- _CONSIGNA 1_:
Cuenta las líneas del listado que contienen la cadena "CONTACT". Responde solo con el número.

Seguimos la serie con un texto de Gonzalo Oliveros, coordinador general de la estación RMX que ha trabajado desde hace más de diez años en la industria mediática mexicana como productor, locutor y articulista.

En 2009 vi por última vez a Lou Reed sobre el escenario. Luego de entrevistar a un Vinny Vanucci arrastrado por el aire caliente de Brandon Flowers, corrí de un extremo al otro de Lolla para ver, en el escenario Budweiser a un hombre que, con 69 años a cuestas, magnetizaba a una audiencia que jugueteaba de forma simple con él. Ironizaba sobre su música y sus relatos hasta en la melodía de ellas. Sabía que, para algunos, era la última vez que lo verían.

Al final, Reed sabía lo que hacía sobre el escenario y abajo de él: un jugueteo perenne con la vida vista desde lo más simple posible. Sólo él podía reducir a un acorde y una construcción sencilla lo sórdido o lo bello. Todo facilidad para Reed. Todo complejo para cualquier otro.

Neoyorquino, Reed era un enigma en movimiento que encontró en John Cale y en la gran Nico el asidero para crear la banda que terminaría por influir a quienes llegaron tarde con los Beatles y los Stones. Velvet Underground era el reflejo de otra cultura distinta a la inglesa y su cinismo en las letras de Reed hicieron que otros voltearan a usarlos como su banda sonora particular.
Reed se despojó del disfraz de rockstar una y otra vez en su vida. No hacía de su travestismo, su bisexualidad y sus adicciones un afiche publicitario como otros contemporáneos. No le importaba. Su interés en relatar esos pasajes oscuros de su vida y sus alrededores lo tenían muy ocupado como para prestar atención en su atuendo. En su impacto hacia esos contemporáneos o en sus escuchas. La fama la podía dejar para Warhol o para Bowie quien, fascinado con lo cochambroso del relato musical de Reed, se asoció para realizar Transformer en 1972. A 41 años de su salida, el disco aún tiene el retrato neoyorquino más honesto en “Walk on the Wild Side”.

- _DATOS PROPORCIONADOS_:
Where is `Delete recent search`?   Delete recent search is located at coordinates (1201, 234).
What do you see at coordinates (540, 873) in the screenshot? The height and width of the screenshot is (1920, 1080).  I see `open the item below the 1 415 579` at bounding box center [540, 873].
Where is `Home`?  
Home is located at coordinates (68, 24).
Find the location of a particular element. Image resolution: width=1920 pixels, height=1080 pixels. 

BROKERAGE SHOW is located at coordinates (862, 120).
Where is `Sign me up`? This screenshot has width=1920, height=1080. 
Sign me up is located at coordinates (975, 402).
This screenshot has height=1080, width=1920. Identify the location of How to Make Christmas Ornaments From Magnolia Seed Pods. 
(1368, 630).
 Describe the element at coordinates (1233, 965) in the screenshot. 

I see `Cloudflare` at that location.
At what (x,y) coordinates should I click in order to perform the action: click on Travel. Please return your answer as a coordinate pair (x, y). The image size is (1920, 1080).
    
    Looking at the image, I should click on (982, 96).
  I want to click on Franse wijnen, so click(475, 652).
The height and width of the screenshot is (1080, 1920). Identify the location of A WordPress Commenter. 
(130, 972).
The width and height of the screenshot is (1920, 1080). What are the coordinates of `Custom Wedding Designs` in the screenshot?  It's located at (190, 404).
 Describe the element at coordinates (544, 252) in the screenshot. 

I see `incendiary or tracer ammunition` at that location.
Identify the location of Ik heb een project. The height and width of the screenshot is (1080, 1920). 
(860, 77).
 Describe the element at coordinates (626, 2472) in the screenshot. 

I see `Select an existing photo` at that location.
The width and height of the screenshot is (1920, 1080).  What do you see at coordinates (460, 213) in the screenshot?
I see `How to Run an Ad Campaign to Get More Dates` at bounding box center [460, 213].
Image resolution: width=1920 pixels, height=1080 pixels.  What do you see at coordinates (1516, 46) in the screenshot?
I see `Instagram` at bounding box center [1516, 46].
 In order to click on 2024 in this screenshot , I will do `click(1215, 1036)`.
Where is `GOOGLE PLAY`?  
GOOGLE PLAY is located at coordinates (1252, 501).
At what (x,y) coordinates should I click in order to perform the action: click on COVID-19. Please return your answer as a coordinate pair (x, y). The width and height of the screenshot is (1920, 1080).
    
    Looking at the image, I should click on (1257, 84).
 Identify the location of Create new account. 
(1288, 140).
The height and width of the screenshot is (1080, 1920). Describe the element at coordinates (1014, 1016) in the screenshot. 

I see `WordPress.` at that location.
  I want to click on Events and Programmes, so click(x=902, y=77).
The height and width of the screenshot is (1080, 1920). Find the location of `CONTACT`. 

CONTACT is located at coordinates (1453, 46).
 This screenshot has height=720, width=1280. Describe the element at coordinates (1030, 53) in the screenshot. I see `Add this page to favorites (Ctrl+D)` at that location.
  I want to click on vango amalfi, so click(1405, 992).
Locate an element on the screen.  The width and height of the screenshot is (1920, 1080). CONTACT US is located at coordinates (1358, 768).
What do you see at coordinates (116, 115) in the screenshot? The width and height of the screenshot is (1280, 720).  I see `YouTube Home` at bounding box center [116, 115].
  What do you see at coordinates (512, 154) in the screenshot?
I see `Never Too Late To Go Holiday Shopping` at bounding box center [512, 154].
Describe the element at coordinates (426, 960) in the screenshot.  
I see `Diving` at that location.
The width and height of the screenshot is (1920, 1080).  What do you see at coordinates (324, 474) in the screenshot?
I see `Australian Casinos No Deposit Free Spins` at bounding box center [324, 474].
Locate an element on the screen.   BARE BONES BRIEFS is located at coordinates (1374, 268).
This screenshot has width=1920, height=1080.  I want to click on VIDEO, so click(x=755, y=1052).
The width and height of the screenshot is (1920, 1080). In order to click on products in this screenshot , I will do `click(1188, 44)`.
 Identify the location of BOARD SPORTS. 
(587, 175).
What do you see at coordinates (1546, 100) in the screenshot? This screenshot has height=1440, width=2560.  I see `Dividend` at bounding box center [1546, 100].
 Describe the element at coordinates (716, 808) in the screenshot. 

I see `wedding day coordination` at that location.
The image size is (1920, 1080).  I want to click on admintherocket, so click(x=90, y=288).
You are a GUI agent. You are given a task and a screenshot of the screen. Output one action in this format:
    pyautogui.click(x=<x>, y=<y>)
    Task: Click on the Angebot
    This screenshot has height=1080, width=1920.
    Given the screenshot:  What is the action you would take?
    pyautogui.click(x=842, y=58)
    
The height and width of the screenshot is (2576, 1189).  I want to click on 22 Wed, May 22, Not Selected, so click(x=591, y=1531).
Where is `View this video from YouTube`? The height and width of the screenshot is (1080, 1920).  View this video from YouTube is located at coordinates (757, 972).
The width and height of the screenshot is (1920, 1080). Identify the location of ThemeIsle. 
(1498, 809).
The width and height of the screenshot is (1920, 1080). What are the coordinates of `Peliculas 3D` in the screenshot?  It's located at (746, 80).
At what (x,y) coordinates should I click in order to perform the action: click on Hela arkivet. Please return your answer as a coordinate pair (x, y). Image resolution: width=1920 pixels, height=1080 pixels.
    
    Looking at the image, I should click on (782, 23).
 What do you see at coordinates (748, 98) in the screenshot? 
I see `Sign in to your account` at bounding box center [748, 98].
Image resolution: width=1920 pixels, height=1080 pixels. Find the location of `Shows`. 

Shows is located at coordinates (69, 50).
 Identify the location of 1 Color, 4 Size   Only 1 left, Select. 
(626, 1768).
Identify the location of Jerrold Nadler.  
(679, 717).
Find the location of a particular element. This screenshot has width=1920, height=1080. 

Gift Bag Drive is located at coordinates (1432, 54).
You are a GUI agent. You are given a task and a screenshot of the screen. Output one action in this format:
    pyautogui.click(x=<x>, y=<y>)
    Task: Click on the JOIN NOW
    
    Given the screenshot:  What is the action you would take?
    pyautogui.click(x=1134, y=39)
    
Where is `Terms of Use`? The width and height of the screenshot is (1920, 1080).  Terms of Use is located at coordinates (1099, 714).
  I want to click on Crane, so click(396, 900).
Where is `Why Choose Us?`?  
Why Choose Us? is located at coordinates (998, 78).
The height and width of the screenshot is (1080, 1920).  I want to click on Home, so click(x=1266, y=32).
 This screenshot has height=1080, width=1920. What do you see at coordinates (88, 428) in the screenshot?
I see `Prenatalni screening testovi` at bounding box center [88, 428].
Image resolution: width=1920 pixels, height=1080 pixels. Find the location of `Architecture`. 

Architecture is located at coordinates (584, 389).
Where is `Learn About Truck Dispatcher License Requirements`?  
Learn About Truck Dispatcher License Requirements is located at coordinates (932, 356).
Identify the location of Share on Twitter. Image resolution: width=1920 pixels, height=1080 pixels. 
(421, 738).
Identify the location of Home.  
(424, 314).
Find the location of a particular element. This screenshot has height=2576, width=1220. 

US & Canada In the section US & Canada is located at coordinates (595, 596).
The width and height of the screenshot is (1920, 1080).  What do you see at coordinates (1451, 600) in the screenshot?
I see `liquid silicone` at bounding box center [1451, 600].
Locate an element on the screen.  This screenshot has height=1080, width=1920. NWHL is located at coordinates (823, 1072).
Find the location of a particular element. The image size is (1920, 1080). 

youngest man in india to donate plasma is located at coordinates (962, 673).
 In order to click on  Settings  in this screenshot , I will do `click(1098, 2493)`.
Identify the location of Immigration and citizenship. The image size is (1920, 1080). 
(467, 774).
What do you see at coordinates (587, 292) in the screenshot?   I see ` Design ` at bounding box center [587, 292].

- _CONSIGNA 2_:
Indica si cada afirmación concuerda con el texto sobre Lou Reed y cita las palabras exactas que lo deciden: (a) Reed tenía 69 años cuando el autor lo vio en el escenario en 2009. (b) Reed convertía su bisexualidad en un afiche publicitario. (c) Bowie se asoció con Reed para realizar Transformer en 1972.

- _RESPUESTA ESCRITA 1_:
3

- _RESPUESTA ESCRITA 2_:
(a) Sí: «a un hombre que, con 69 años a cuestas, magnetizaba a una audiencia».
(b) No: «No hacía de su travestismo, su bisexualidad y sus adicciones un afiche publicitario como otros contemporáneos».
(c) Sí: «Bowie quien, fascinado con lo cochambroso del relato musical de Reed, se asoció para realizar Transformer en 1972».